Prominent examples such as Uber, which facilitates transportation services, or Wolt, which facilitates food delivery, all enter the market as an exogenous shock following a similar pattern; They launch an app-based business model, sidestepping market regulations around social and labor rights, giving them a competitive advantage, sometimes a temporary monopoly. Moreover, by avoiding labor regulations and challenging the current regulated market, they get attention and support among non-conservative consumers and even mobilize these consumers against the legislators to gain regulatory accommodation and regulatory arbitrage—a proper disruptive market entry strategy.

Protected by Antitrust laws

Gig-platforms often define themselves as 'digital intermediaries' instead of employers with managerial control. They are thereby not legally bound to fulfill (costly) employer responsibilities such as safeguarding health and safety measures, sick pay, holiday pay, insurance, or social security contributions. Critics say this is 'bogus self-employment,' a practice common in the global food delivery sector which has detrimental effects on the protection of riders' social and labor rights. 

Because of their self-employed status, improving working conditions through a collective bargaining agreement remains virtually impossible at some platform companies, such as Wolt and Hungry. DK. This is partly due to EU antitrust legislation: self-employed riders are considered 'undertakings'; therefore, agreements on 'prices' (wages) among self-employed riders could be cartel-like behavior 'distorting' market competition.

An unprotected gig-workforce

If we look at food delivery riders, they face occupation-specific risks, which represent a common denominator in the gig-platform industry.

  1. Income insecurity due to performance-based earnings- and bonus systems leading to low and often volatile incomes;

  2. Low job mobility due to little or no access to training and career development, keeping riders in a 'dead-end job.'

  3. High risk of exposure to traffic accidents due to performance pressure, where their earnings often are tied to the speed of deliveries, using non-human (algorithmic) management and control.

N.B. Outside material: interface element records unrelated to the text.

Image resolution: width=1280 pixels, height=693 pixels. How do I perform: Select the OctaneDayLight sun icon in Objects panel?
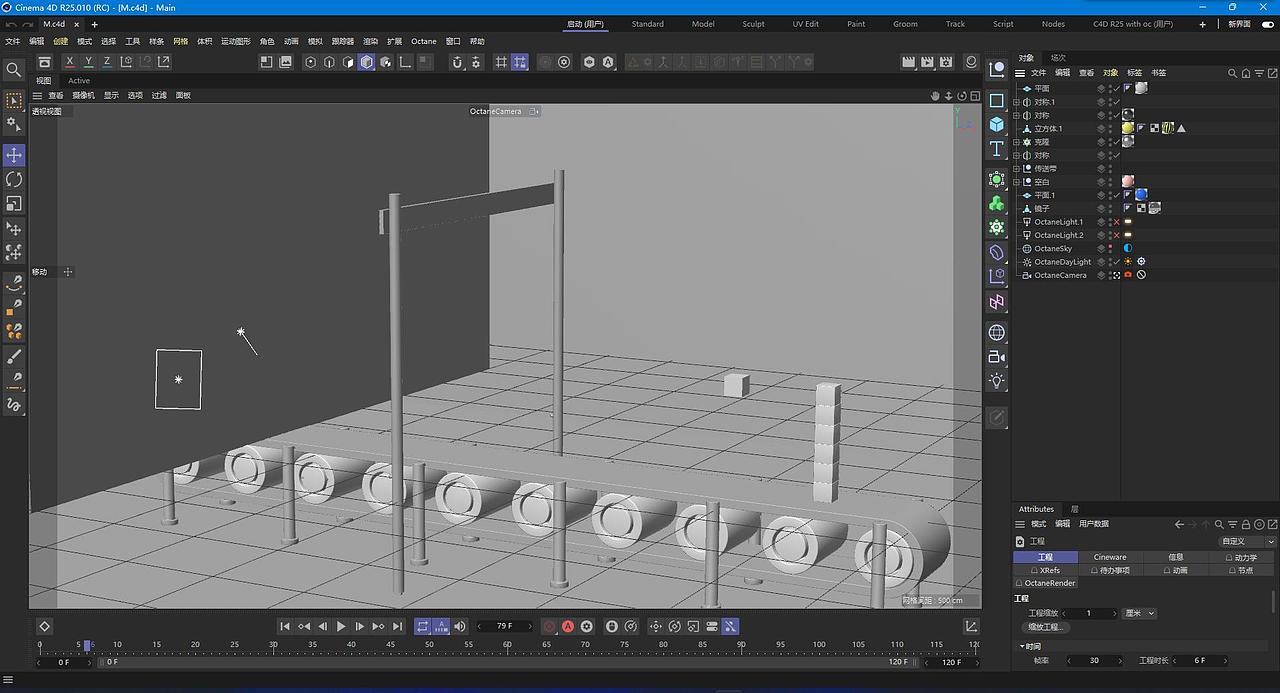(1128, 261)
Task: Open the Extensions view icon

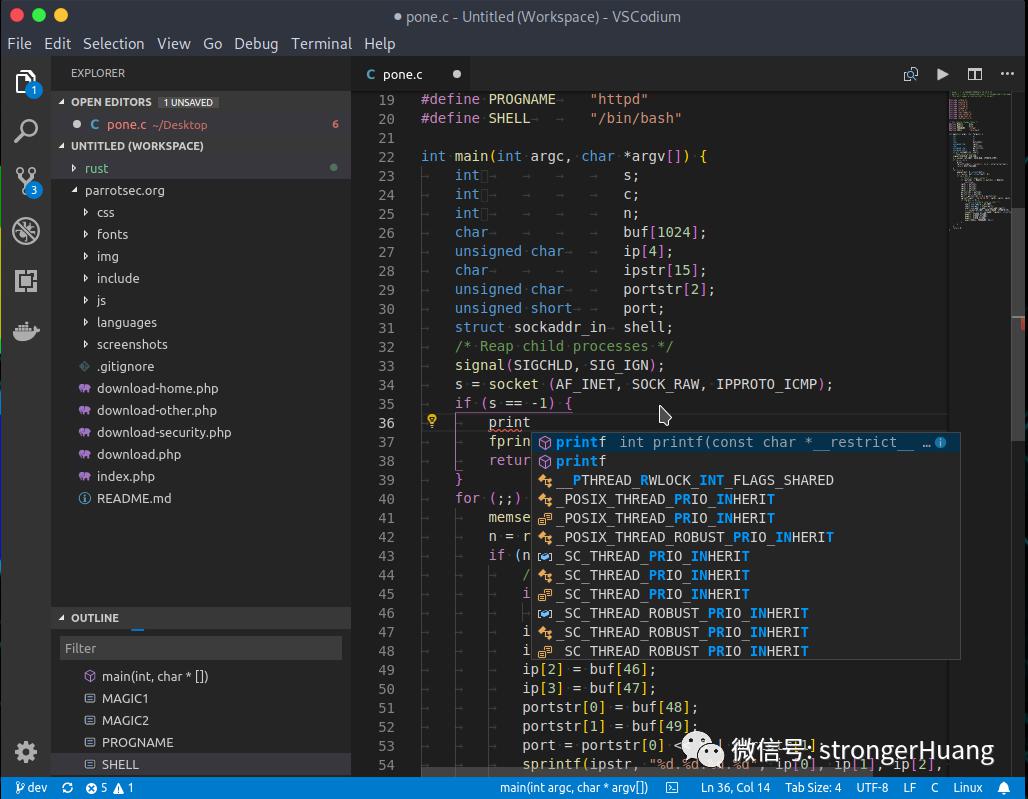Action: click(x=26, y=281)
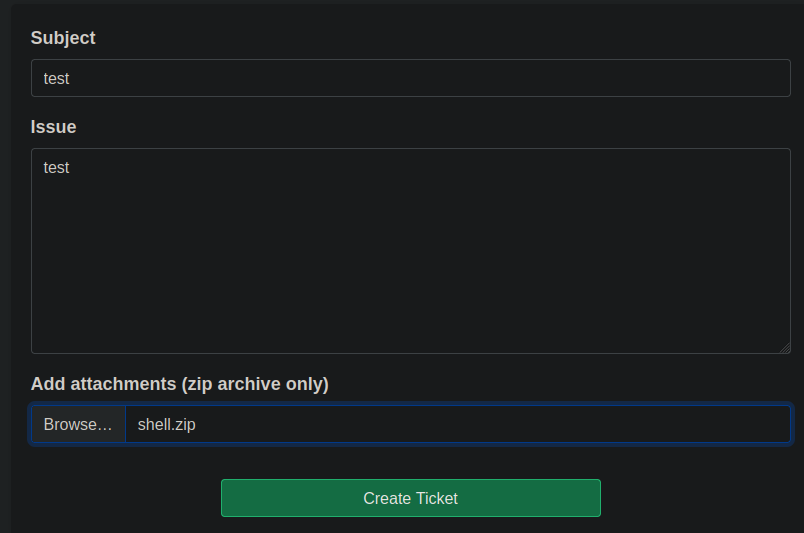Place cursor on 'test' in Issue box
This screenshot has height=533, width=804.
[x=57, y=168]
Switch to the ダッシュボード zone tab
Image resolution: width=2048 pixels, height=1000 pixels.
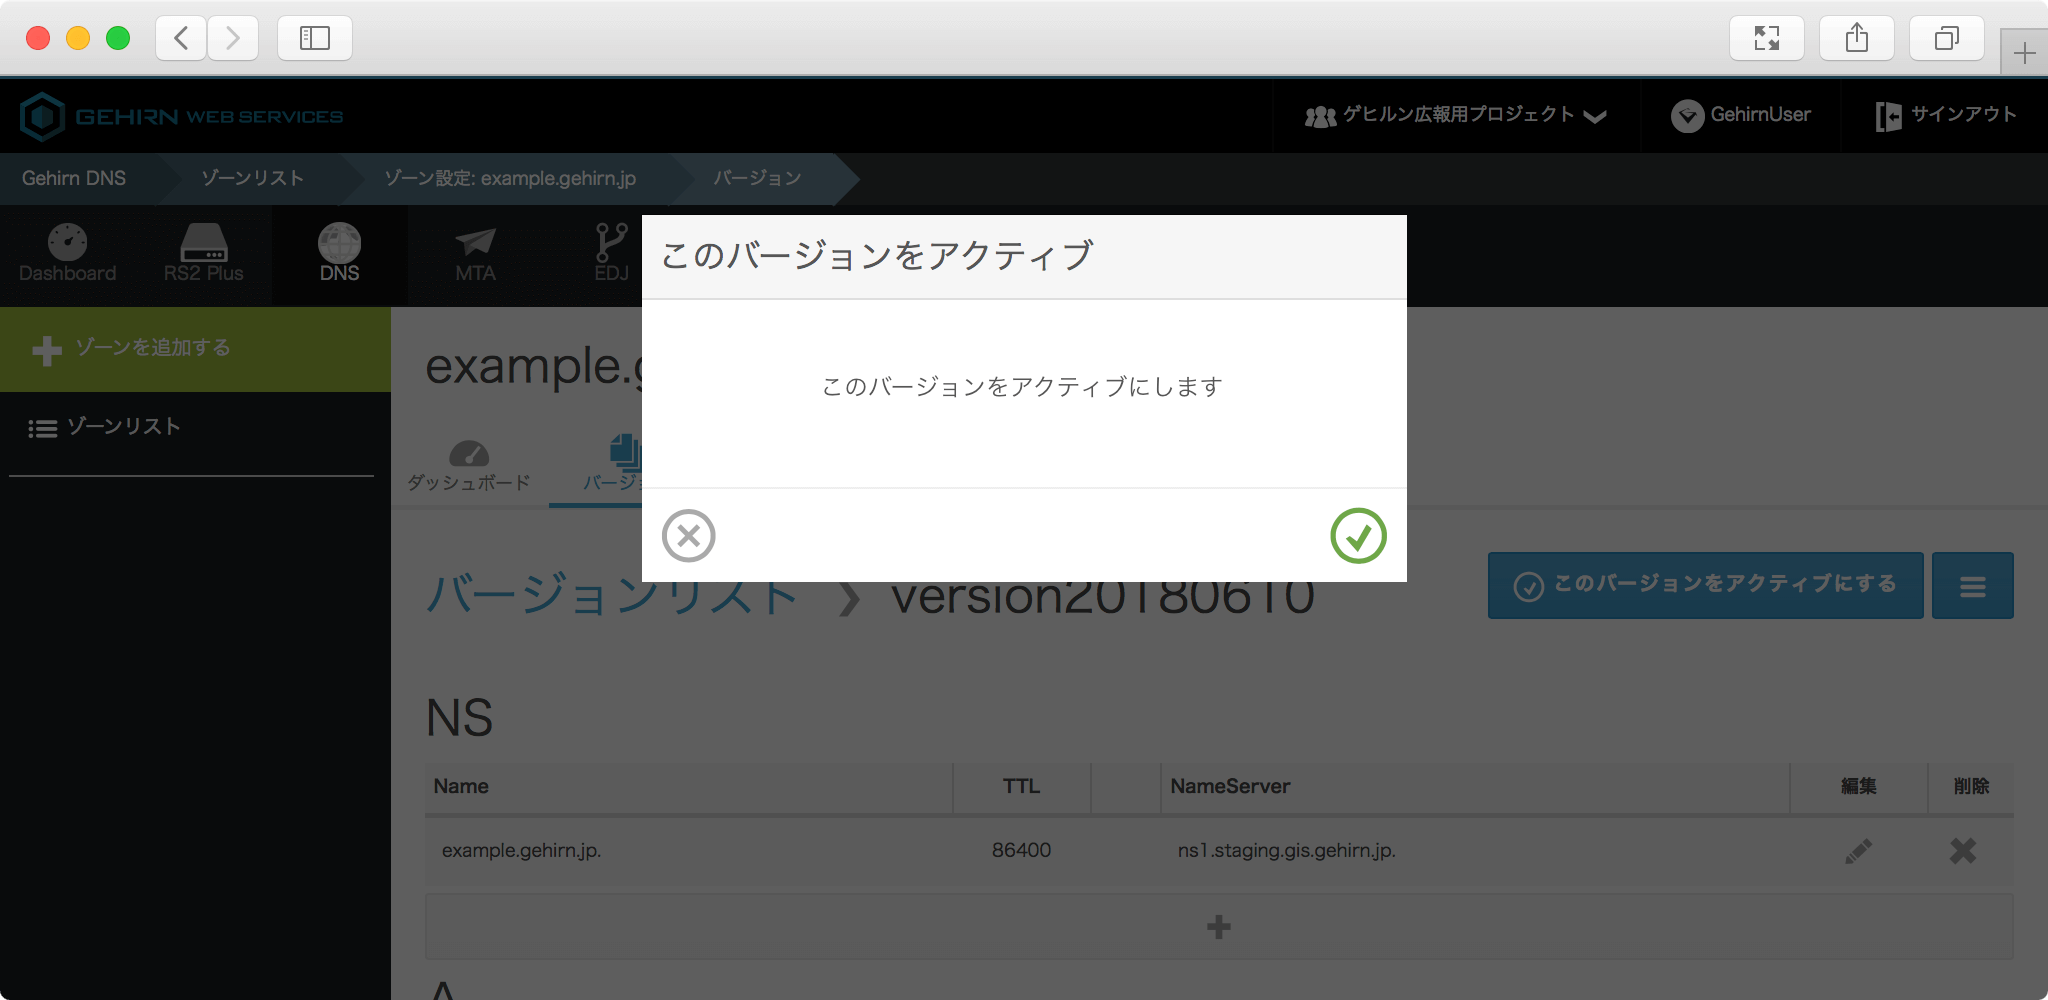469,467
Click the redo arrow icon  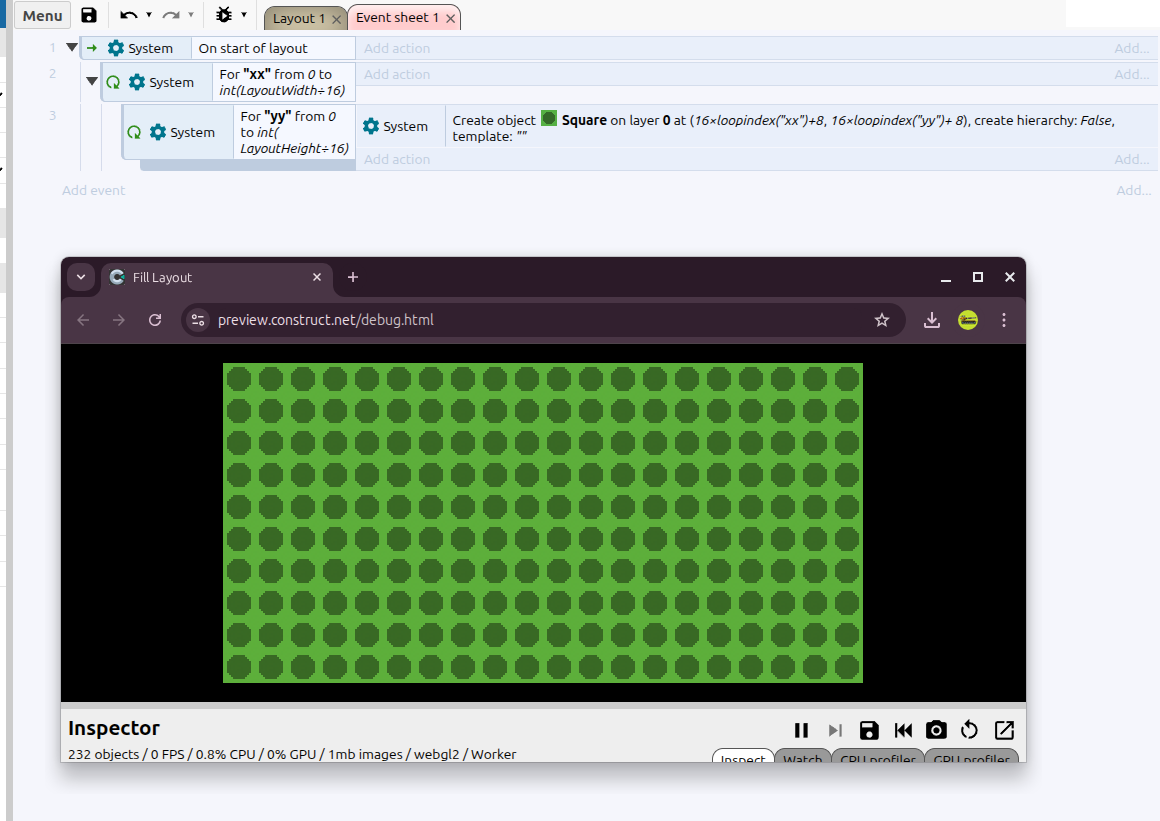pos(171,16)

  4. Difficult to establish bodies for worker representation and unionization. Due to the lack of a shared workplace, and high turnover, foreign riders lack knowledge and practice with local unions and labor laws.

  5. Since the lion's share of the riders are side-job riders, the full-time riders are the minority and have the highest interest in a better security net.

Workers on gig-platforms show low collective bargaining capabilities, but we may have witnessed a vital watershed to protect labor rights on gig- platforms. A new EU directive drafted in December 2021 aims to improve working conditions on gig-platforms, including a 'rebuttable presumption of employment that would guarantee riders default employment status unless disproved by the company in question. 

The EU directive addresses these essential areas:

1. Employment status - The proposed Directive seeks to ensure that people working through digital labor platforms are granted the legal employment status corresponding to their work arrangements.

2. Algorithmic management - The Directive increases transparency in using algorithms by digital labor platforms, ensures human monitoring of their respect of working conditions, and gives the right to contest automated decisions.

3. Enforcement, transparency, and traceability - bring more clarity around platforms by clarifying existing obligations to declare work to national authorities and asking platforms to make key information about their activities and the people who work through them available to federal authorities.

This might mean the end of 'food delivery as usual' - unless these companies find a new evasive strategy for blocking the EU's initiatives.